§ ZIEL 1
Welches Lied wurde laut der Quelle in der Halle des Unterhauses gesungen?
§ ZIEL 2
Schreibe die Zeilen der Datensätze von der Zeile mit „This screenshot has“ bis zum Ende der Datensätze als nummerierte Liste um. Lass die Bilder dabei weg.

Unter der Fahne der alten Tory-Partei wollte England zur Ruhe kommen. Diese Hoffnung hat sich als Illusion erwiesen. Der Engländer, stets einem maßvollen Fortschritt hold, ohne darüber die konservative Grundanlage zu vergessen, wird sich, wenn auch mit Bedauern, daran gewöhnen müssen, daß die Unrast der Zeit auch vor Britanniens Küsten nicht halt macht. Wenn in der geheiligten Halle des Unterhauses, wie es jetzt geschehen ist, das Lied von der roten Fahne gesungen und im Handgemenge ein Regierungszylinder eingedrückt wird, so mögen Angstbürger in der City darin den beginnenden Weltuntergang erblicken. Aber eine Warnung ist es immerhin auch für die andern.

Berliner Volks-Zeitung, 13. April 1923

412.

Naht die Entscheidung?

(Datensätze aus einer Datensammlung)
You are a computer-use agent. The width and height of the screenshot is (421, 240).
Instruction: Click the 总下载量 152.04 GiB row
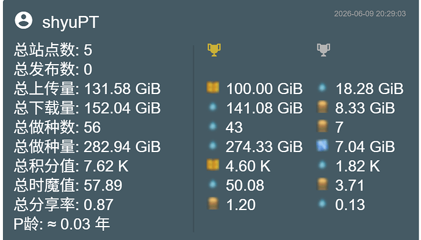pyautogui.click(x=87, y=107)
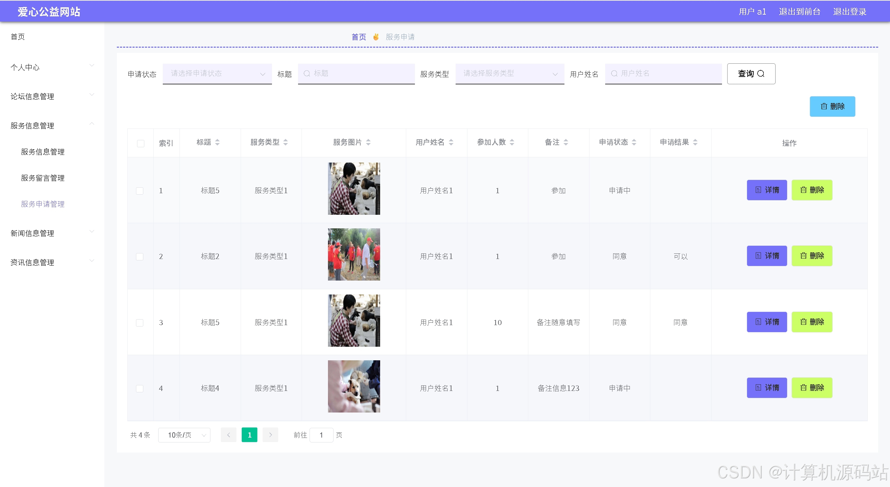Click the blue batch 删除 button
Image resolution: width=890 pixels, height=487 pixels.
(832, 107)
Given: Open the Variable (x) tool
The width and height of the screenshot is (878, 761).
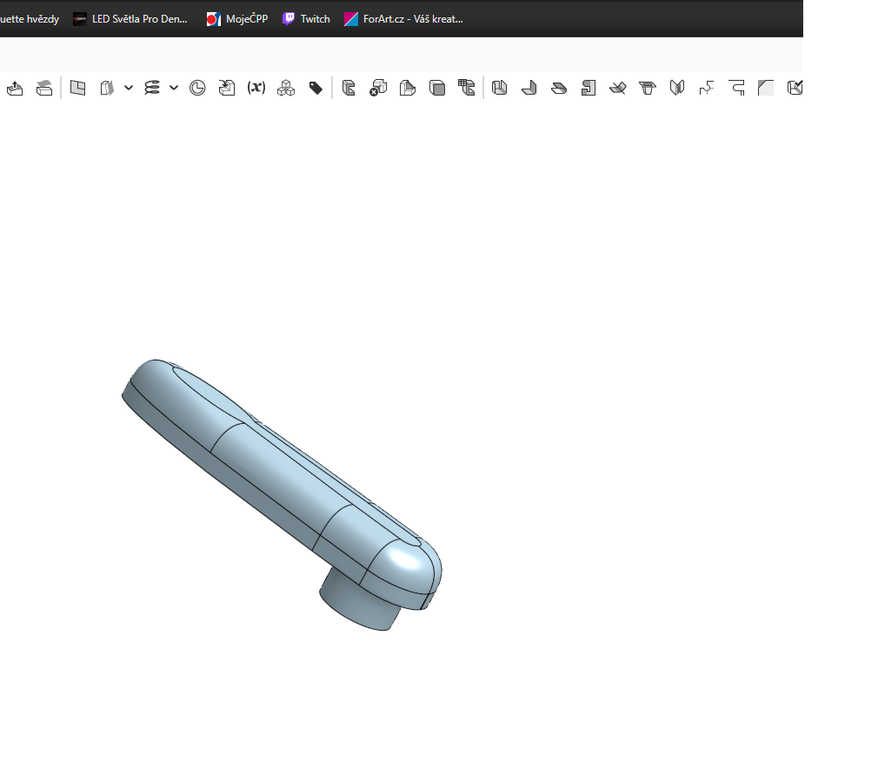Looking at the screenshot, I should click(256, 88).
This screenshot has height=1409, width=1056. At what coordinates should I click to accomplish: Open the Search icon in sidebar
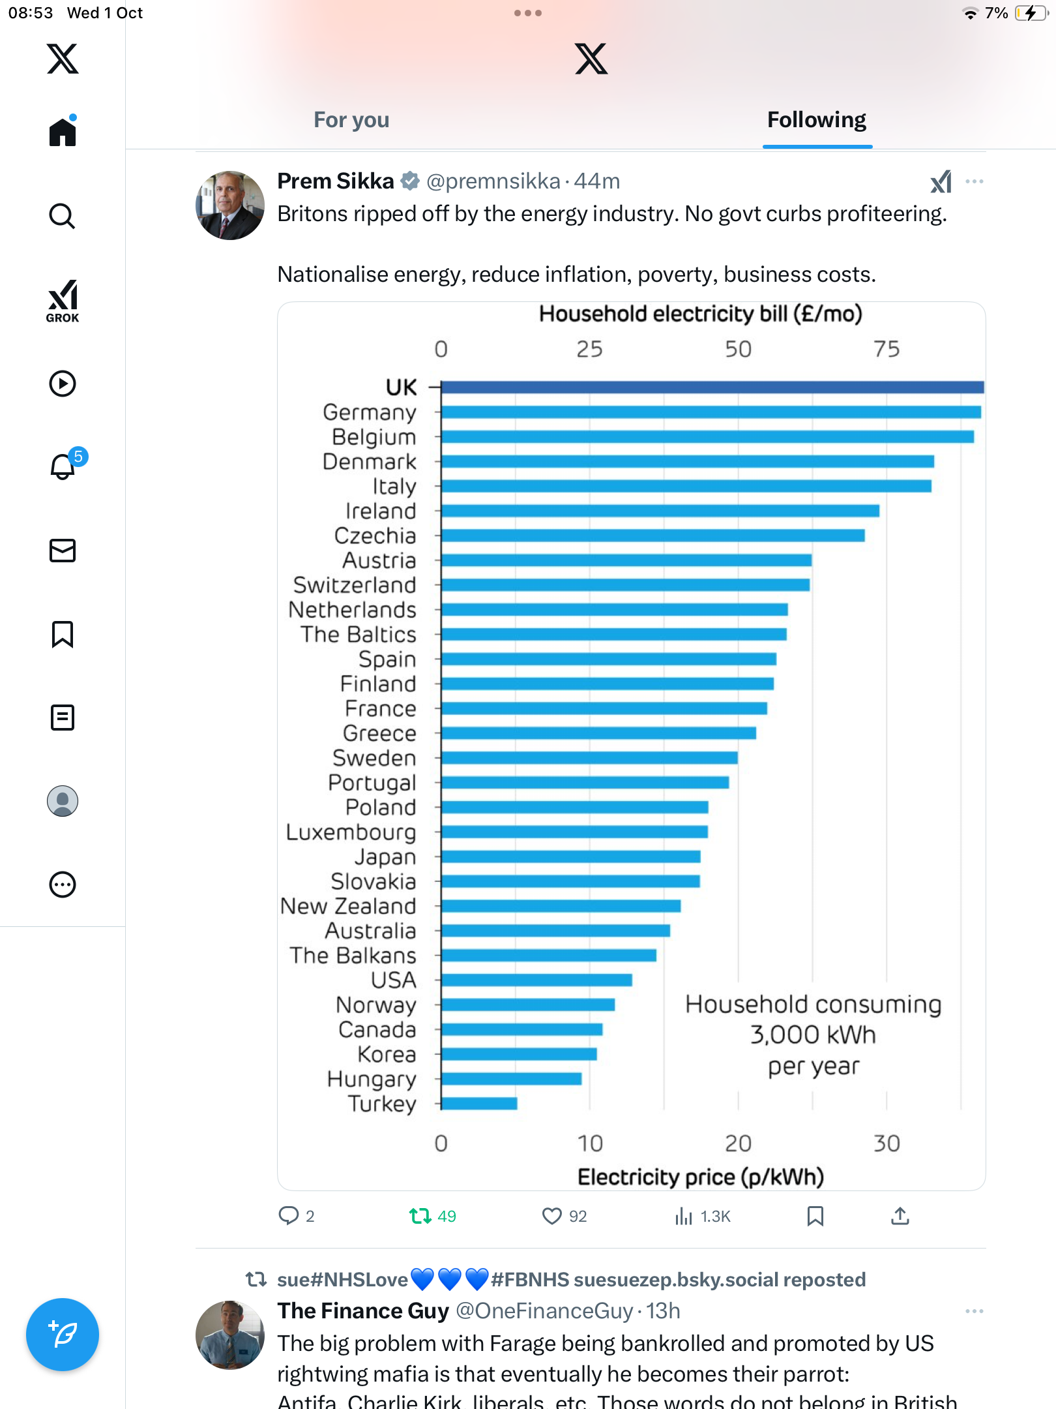point(63,216)
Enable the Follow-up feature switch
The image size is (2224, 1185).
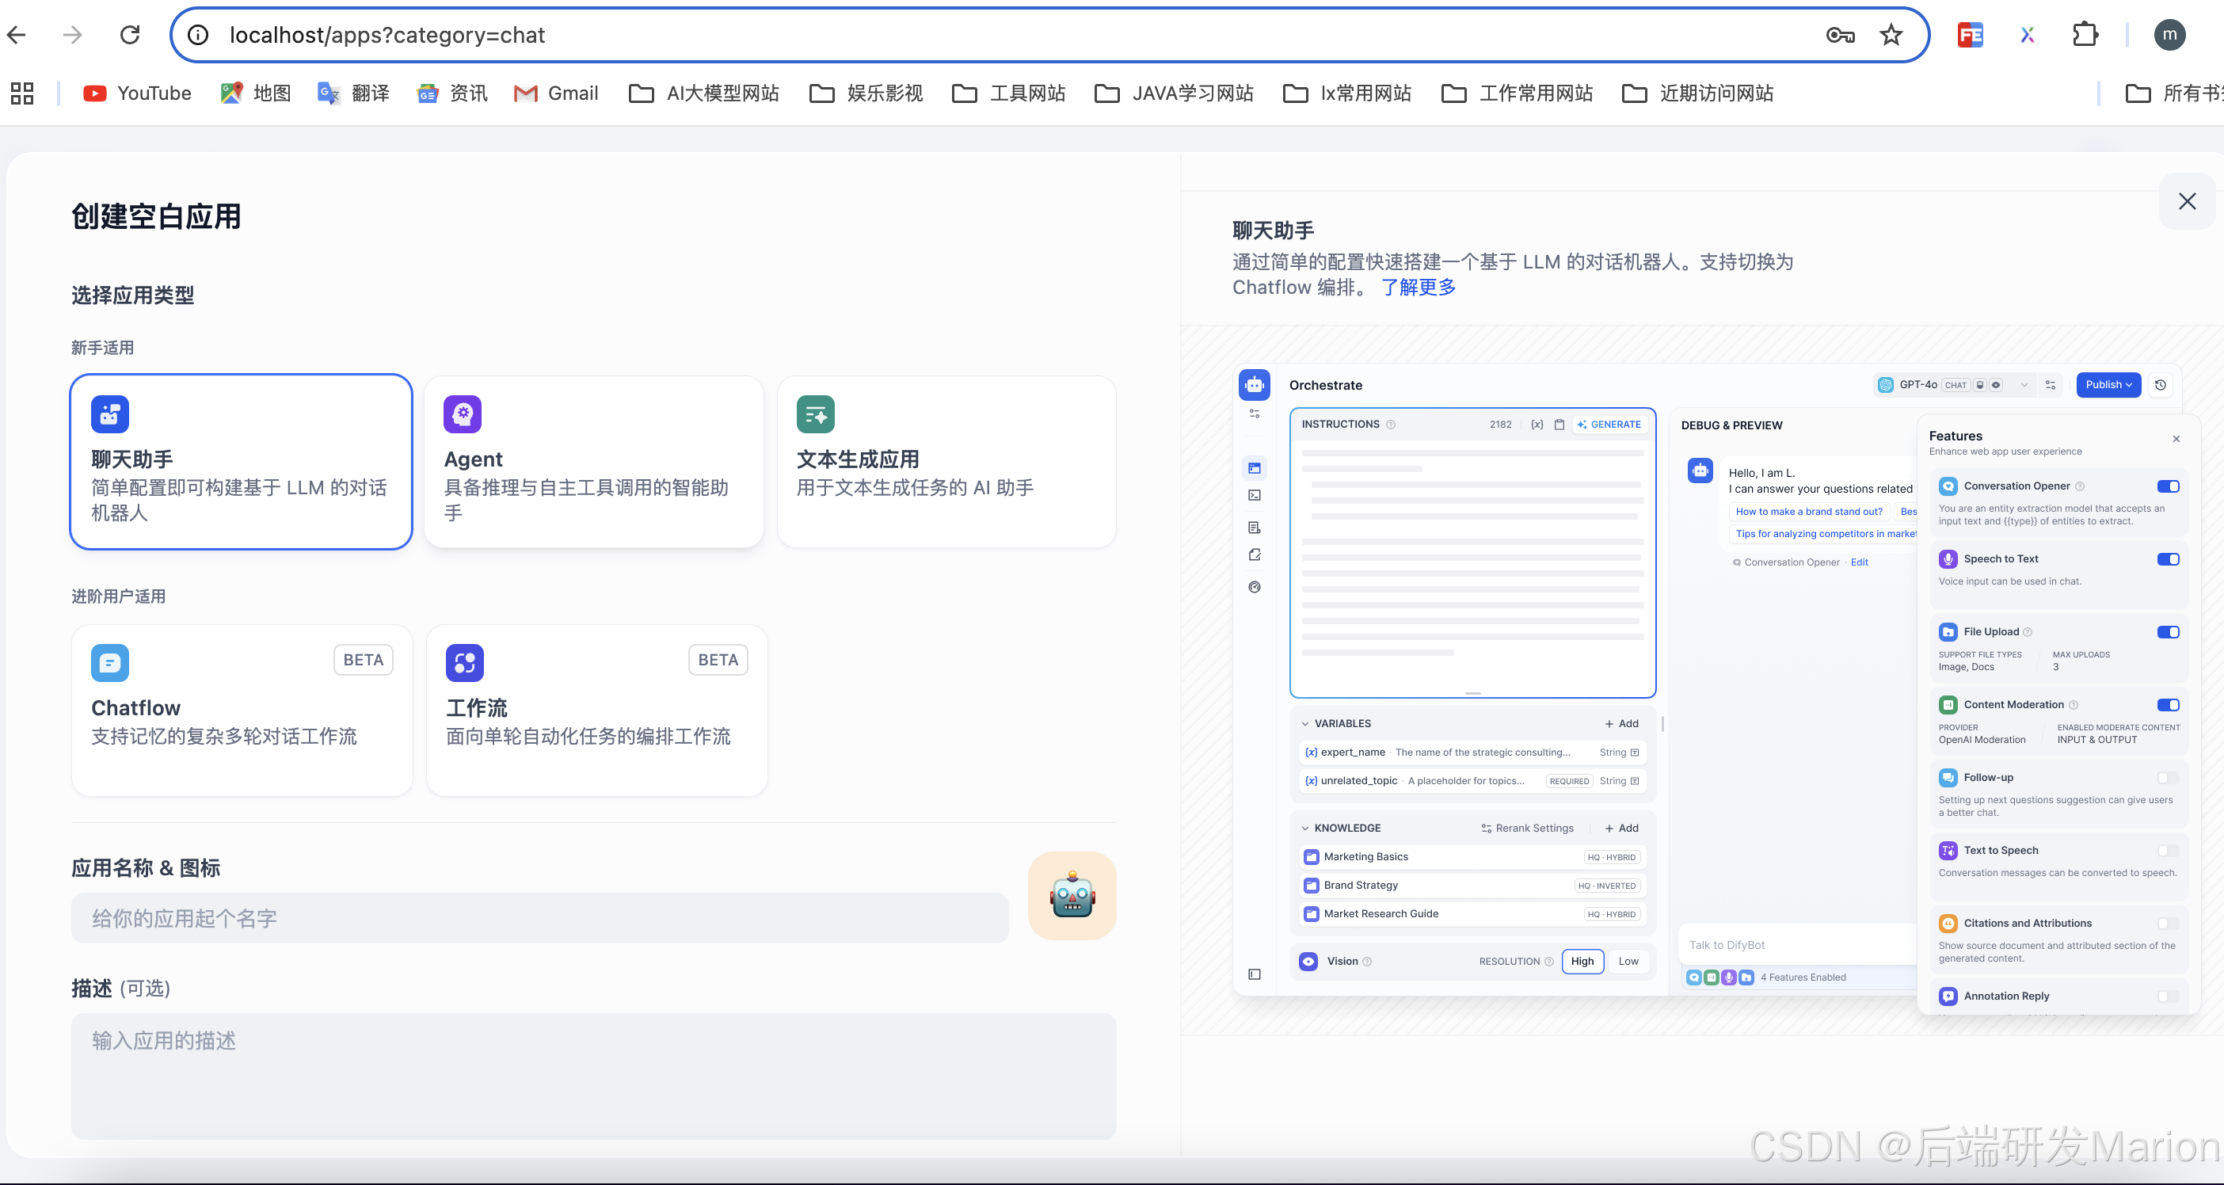click(2167, 777)
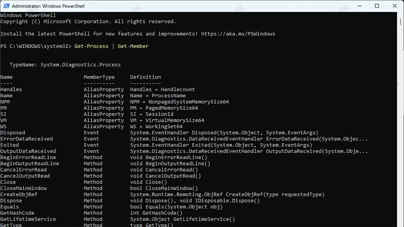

§ LÖSUNG 1
Das Lied von der roten Fahne.

§ LÖSUNG 2
1. This screenshot has height=1409, width=1056. At what coordinates should I click to accomplish: Open the Search icon in sidebar
2. point(63,216)
3. Enable the Follow-up feature switch
4. The image size is (2224, 1185).
5. click(2167, 777)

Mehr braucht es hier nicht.